Reproduce, without any change, the span of lines from the opening of the records below to the line containing "Task: Click the plus icon for Logic Component", inclusive.

─── PROVIDED MATERIAL

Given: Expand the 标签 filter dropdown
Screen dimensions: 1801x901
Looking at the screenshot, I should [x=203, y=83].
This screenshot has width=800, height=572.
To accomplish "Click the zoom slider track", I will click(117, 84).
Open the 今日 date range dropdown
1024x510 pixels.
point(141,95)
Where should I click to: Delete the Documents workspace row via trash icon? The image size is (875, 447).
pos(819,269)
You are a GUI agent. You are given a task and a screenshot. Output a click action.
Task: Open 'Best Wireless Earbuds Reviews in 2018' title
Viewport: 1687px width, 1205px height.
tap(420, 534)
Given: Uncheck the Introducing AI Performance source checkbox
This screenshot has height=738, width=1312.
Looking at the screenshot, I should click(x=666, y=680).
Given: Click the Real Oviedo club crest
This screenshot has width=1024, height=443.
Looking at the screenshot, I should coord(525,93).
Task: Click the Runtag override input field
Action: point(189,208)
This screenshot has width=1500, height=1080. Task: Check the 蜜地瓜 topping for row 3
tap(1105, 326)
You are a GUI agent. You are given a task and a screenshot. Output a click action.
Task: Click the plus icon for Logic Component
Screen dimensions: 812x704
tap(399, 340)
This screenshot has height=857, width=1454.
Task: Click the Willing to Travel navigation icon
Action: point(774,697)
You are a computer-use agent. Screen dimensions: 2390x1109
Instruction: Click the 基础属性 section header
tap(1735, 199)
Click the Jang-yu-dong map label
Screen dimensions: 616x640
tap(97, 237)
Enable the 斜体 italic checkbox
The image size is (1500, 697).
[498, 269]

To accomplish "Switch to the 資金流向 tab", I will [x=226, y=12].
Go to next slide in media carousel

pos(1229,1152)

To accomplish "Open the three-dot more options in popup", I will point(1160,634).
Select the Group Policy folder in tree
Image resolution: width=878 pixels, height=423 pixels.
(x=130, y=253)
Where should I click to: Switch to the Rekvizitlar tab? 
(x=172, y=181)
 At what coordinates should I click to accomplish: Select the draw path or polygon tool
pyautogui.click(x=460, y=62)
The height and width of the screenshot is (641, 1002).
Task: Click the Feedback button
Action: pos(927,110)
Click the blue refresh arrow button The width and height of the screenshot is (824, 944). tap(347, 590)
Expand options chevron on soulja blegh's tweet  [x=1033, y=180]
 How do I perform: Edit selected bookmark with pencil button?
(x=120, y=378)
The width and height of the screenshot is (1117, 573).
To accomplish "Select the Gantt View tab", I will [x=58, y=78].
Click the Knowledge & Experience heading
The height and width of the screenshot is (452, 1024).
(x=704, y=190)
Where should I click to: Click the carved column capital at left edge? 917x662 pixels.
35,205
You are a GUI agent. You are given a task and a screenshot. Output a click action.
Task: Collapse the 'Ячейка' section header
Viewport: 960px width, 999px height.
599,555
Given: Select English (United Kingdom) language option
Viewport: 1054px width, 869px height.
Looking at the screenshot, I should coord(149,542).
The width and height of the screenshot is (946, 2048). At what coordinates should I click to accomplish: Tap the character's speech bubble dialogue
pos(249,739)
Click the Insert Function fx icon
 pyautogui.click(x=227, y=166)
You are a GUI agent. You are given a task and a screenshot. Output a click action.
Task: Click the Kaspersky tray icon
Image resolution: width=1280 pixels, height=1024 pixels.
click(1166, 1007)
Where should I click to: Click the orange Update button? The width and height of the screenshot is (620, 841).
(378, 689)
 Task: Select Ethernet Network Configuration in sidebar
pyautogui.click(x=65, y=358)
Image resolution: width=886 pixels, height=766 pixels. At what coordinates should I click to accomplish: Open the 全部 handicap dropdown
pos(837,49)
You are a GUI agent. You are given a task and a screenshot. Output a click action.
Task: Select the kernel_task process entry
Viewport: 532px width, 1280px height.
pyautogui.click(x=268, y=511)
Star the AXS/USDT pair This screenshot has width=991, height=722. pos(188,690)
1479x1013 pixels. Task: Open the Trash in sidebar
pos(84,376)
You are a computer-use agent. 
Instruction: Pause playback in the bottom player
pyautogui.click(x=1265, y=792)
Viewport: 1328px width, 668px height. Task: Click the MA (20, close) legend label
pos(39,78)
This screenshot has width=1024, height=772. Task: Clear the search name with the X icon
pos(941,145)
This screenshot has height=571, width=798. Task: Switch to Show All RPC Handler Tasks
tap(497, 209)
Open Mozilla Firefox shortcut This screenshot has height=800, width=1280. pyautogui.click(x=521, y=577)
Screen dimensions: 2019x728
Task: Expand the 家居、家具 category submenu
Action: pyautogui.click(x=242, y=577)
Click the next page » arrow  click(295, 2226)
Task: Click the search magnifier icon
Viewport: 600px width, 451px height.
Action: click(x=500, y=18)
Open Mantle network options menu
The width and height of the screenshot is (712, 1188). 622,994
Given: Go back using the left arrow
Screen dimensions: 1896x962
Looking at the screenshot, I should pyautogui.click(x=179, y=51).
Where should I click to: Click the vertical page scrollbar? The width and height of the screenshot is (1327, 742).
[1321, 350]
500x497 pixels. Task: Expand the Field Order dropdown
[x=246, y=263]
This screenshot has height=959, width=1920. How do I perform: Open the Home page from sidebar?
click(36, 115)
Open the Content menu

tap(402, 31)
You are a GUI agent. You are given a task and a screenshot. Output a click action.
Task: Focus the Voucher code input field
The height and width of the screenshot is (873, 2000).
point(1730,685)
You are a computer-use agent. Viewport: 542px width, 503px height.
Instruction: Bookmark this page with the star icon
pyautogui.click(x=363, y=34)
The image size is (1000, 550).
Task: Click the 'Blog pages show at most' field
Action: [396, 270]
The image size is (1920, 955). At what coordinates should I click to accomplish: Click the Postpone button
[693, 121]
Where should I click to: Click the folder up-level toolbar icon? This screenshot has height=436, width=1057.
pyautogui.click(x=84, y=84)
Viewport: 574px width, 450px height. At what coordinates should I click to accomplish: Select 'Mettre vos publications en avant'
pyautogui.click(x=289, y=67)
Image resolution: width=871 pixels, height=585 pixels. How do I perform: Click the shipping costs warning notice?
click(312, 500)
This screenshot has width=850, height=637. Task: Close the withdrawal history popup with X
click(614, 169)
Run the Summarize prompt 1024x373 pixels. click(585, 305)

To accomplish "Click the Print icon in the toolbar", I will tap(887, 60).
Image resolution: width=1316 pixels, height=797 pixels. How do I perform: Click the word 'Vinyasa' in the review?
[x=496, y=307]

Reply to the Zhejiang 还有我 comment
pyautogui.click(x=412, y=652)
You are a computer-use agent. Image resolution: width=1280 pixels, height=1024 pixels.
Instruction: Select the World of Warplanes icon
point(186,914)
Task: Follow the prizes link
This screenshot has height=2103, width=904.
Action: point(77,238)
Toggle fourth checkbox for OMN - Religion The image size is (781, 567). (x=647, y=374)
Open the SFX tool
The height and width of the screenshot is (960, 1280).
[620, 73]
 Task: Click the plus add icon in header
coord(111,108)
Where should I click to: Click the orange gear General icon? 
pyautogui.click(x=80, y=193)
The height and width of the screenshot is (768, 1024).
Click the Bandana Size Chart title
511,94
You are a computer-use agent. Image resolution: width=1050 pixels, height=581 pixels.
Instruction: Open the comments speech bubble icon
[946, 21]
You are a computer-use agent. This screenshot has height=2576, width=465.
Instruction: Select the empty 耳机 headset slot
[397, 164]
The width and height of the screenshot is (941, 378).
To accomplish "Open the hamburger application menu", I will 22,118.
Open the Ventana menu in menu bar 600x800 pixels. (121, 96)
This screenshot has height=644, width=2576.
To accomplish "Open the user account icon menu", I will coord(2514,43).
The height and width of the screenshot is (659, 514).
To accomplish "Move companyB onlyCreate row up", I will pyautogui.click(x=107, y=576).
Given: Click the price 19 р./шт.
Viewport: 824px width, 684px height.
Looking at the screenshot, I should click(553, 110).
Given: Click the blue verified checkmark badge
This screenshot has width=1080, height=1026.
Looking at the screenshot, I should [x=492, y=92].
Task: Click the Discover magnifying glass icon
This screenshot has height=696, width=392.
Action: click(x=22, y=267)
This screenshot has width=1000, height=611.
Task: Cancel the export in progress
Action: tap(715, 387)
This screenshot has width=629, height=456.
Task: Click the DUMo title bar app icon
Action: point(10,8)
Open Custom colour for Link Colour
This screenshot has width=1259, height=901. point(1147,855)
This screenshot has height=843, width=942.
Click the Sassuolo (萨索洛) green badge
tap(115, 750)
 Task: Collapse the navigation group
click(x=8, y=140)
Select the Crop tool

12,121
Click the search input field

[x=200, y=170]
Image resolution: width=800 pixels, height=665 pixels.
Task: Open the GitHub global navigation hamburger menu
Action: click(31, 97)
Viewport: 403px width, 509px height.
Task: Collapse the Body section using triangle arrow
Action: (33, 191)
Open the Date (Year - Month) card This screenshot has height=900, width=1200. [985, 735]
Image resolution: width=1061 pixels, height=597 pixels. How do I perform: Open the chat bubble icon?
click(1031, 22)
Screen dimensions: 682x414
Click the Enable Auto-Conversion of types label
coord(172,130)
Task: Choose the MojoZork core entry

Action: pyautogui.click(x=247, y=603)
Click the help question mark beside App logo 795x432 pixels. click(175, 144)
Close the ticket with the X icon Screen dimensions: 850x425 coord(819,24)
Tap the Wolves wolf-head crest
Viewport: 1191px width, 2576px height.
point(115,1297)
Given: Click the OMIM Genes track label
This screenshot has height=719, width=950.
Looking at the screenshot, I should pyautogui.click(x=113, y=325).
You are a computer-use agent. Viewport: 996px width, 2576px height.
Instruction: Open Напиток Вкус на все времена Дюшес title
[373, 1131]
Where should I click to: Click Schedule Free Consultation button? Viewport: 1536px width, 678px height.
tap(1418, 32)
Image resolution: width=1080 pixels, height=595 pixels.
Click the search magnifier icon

──────

**WRITTEN SOLUTION**
Given: Expand the 标签 filter dropdown
Screen dimensions: 1801x901
Looking at the screenshot, I should [x=203, y=83].
This screenshot has width=800, height=572.
To accomplish "Click the zoom slider track", I will click(117, 84).
Open the 今日 date range dropdown
1024x510 pixels.
point(141,95)
Where should I click to: Delete the Documents workspace row via trash icon? The image size is (875, 447).
pos(819,269)
You are a GUI agent. You are given a task and a screenshot. Output a click action.
Task: Open 'Best Wireless Earbuds Reviews in 2018' title
Viewport: 1687px width, 1205px height.
tap(420, 534)
Given: Uncheck the Introducing AI Performance source checkbox
This screenshot has height=738, width=1312.
Looking at the screenshot, I should click(x=666, y=680).
Given: Click the Real Oviedo club crest
This screenshot has width=1024, height=443.
Looking at the screenshot, I should coord(525,93).
Task: Click the Runtag override input field
Action: point(189,208)
This screenshot has width=1500, height=1080. Task: Check the 蜜地瓜 topping for row 3
tap(1105, 326)
You are a GUI agent. You are given a task and a screenshot. Output a click action.
Task: Click the plus icon for Logic Component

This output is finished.